YOUR GOAL
Compute how many lines in the entries below contain "swatch", and output nothing but the number.

-------- PROVIDED MATERIAL --------

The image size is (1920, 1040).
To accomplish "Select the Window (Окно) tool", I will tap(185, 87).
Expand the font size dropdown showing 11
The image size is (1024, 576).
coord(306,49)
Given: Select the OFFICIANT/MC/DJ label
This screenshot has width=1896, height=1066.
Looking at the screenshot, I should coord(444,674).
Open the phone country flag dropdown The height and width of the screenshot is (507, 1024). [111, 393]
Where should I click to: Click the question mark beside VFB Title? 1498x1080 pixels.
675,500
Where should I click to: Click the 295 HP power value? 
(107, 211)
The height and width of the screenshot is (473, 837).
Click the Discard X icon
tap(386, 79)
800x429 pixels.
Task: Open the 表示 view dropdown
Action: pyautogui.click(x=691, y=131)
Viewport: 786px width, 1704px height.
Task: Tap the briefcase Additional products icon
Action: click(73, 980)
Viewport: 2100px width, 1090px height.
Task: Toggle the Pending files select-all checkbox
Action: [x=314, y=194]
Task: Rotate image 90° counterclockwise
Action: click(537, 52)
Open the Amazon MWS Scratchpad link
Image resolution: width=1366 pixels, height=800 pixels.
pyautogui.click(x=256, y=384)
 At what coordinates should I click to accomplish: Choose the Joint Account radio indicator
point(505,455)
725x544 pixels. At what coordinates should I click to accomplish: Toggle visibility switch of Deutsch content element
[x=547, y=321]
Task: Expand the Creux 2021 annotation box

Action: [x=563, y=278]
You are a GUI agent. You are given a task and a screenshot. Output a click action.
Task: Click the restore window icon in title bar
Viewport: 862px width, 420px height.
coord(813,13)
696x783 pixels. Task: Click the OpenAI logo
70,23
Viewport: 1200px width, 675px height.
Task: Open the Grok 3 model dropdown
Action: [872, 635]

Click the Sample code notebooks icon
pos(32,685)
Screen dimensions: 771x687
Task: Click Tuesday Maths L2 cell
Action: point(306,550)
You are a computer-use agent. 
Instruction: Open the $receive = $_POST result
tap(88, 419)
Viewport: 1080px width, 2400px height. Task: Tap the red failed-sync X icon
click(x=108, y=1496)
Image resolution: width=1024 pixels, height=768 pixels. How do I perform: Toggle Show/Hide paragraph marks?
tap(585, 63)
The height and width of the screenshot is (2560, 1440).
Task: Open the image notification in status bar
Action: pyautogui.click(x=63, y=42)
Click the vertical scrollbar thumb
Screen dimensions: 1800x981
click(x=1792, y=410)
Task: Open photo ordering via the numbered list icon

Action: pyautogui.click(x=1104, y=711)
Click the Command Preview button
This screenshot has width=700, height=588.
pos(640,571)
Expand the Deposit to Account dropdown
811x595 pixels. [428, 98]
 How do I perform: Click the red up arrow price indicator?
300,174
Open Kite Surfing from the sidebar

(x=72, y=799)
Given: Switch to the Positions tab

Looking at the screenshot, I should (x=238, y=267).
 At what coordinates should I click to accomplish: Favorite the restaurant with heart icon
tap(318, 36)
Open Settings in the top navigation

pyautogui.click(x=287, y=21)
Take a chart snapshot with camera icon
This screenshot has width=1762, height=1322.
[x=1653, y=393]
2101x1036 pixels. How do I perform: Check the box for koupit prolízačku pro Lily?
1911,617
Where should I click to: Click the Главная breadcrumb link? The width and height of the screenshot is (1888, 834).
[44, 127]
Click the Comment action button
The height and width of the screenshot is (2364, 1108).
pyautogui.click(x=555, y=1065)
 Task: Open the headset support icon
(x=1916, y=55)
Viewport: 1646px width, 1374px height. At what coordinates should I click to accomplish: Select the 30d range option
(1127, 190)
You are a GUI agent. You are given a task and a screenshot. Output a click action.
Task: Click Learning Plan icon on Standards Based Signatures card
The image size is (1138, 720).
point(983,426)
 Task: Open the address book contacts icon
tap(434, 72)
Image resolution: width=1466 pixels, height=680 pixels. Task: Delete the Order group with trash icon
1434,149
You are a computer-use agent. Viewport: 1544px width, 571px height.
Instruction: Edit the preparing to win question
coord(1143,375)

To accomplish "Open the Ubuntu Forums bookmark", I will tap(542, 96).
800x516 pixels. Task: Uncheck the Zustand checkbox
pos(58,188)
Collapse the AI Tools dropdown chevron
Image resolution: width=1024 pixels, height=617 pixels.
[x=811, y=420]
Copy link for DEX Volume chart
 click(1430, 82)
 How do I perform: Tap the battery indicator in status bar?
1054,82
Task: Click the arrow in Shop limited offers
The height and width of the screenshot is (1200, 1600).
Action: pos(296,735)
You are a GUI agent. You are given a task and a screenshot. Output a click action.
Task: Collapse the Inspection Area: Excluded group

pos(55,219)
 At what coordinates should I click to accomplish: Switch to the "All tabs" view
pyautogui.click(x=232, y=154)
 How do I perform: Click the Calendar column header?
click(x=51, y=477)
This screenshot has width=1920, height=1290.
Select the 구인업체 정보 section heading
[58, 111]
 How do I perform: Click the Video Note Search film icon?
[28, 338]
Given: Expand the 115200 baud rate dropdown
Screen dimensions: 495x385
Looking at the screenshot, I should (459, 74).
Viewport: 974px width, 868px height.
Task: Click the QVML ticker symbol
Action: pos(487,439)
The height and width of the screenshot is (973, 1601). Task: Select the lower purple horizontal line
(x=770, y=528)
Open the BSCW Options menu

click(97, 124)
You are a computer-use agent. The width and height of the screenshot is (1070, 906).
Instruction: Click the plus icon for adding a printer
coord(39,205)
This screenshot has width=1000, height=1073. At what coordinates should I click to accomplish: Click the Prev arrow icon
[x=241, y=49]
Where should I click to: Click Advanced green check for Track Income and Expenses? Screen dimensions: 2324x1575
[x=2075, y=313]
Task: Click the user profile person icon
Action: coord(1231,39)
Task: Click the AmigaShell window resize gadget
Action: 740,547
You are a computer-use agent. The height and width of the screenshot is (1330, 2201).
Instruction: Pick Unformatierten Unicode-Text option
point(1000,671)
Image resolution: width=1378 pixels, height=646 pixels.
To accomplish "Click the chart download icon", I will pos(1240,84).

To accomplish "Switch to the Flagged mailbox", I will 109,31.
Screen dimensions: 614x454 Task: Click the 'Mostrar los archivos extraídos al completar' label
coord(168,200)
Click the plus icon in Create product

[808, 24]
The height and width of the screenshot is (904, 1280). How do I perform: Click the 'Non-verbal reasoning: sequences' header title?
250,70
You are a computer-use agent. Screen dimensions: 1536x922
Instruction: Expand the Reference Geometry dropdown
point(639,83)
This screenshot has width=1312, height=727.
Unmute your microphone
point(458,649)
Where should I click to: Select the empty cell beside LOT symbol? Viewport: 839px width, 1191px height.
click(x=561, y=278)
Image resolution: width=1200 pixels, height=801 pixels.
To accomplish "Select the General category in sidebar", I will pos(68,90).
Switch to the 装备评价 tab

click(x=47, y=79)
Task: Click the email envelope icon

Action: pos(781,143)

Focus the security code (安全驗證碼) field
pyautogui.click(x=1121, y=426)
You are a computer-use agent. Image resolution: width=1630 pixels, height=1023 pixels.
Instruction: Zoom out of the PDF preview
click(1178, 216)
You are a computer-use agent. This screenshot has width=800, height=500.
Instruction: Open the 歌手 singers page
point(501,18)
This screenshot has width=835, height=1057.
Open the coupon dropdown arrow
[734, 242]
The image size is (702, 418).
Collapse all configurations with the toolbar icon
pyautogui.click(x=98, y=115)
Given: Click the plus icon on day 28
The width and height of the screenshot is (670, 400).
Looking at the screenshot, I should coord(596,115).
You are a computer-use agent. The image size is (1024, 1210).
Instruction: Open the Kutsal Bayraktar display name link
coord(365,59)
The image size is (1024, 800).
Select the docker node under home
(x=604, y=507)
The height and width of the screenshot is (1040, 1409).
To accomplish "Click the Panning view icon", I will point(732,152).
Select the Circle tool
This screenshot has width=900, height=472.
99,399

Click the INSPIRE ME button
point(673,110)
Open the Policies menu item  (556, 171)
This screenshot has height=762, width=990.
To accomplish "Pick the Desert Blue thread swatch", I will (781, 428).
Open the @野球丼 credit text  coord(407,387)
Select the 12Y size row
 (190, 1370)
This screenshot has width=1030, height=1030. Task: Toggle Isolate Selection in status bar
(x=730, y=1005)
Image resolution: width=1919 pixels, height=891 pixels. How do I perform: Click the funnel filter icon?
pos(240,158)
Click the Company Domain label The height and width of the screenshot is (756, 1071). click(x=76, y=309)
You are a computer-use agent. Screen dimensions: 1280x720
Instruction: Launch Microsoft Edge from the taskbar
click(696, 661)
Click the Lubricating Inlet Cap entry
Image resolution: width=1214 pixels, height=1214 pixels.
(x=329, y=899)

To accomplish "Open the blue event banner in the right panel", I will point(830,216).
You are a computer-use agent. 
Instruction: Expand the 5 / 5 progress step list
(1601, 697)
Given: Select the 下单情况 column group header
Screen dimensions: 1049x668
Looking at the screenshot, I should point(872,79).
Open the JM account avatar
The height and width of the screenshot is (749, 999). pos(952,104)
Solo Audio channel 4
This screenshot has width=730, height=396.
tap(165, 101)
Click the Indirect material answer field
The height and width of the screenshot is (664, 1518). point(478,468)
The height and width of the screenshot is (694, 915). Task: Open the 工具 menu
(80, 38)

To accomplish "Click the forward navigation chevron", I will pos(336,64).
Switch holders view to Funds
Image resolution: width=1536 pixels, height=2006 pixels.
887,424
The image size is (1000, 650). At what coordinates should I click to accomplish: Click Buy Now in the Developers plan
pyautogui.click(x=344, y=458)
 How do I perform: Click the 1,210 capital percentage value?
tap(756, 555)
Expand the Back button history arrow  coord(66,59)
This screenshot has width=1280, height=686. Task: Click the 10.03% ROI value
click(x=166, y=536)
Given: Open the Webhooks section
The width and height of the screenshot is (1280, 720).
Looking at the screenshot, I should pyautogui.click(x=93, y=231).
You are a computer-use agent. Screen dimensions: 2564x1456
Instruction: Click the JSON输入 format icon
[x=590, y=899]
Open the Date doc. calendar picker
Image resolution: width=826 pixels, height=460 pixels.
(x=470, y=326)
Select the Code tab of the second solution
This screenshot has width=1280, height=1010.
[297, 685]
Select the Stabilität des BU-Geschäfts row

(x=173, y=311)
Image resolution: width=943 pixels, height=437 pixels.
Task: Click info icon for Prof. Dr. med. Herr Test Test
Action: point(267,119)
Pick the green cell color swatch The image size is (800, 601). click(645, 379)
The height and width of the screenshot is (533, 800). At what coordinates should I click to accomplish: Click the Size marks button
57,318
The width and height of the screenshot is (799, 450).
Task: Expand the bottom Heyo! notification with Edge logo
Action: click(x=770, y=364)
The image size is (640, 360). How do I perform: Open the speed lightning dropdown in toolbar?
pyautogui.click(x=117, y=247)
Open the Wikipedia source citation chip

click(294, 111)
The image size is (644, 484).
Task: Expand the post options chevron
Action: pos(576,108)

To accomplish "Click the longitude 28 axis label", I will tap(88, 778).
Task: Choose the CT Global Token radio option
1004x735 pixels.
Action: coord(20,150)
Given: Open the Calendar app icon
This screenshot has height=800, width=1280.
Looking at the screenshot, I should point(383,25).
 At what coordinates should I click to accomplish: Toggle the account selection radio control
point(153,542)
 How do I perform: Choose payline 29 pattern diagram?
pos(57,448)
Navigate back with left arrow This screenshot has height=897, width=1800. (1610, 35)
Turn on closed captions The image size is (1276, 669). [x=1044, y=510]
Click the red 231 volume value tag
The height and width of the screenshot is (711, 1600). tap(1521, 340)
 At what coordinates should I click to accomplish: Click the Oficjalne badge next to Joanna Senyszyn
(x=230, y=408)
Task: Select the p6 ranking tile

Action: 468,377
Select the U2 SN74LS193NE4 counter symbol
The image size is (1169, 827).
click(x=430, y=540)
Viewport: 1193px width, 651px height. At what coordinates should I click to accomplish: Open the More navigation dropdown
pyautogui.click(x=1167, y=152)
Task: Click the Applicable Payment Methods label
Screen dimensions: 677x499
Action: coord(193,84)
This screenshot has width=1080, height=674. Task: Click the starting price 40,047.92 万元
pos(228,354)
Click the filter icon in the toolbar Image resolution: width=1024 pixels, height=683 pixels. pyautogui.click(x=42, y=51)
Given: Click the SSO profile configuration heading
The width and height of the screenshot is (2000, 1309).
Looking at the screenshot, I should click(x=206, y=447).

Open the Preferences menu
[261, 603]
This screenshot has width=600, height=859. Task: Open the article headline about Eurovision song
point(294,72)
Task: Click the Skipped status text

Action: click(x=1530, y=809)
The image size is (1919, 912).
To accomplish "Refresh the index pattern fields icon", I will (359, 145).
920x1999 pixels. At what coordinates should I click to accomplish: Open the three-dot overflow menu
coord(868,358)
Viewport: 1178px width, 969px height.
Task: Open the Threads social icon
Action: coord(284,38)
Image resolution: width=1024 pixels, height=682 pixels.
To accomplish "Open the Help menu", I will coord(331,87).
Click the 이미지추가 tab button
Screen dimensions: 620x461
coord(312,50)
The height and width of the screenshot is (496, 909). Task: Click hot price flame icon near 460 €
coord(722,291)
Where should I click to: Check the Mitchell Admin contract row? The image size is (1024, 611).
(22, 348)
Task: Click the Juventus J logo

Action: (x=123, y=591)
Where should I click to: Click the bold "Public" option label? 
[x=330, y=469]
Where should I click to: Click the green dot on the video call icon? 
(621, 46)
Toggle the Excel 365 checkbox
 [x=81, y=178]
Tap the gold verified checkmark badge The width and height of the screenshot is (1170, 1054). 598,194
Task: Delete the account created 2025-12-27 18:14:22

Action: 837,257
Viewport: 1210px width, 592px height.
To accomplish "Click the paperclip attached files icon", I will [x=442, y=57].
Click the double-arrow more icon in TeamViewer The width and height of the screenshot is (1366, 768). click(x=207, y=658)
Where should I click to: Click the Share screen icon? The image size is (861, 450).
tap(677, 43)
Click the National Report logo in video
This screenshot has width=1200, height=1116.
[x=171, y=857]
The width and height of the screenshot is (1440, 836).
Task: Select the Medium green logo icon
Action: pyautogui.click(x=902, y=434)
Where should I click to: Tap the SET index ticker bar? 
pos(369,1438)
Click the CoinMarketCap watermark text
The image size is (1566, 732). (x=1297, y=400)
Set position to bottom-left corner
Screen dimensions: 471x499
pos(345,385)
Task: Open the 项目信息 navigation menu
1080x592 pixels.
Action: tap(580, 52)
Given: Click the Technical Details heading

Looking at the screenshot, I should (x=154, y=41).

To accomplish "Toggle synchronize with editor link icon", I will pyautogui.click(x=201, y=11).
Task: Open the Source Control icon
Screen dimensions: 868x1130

--------

RESPONSE TO THE TASK
2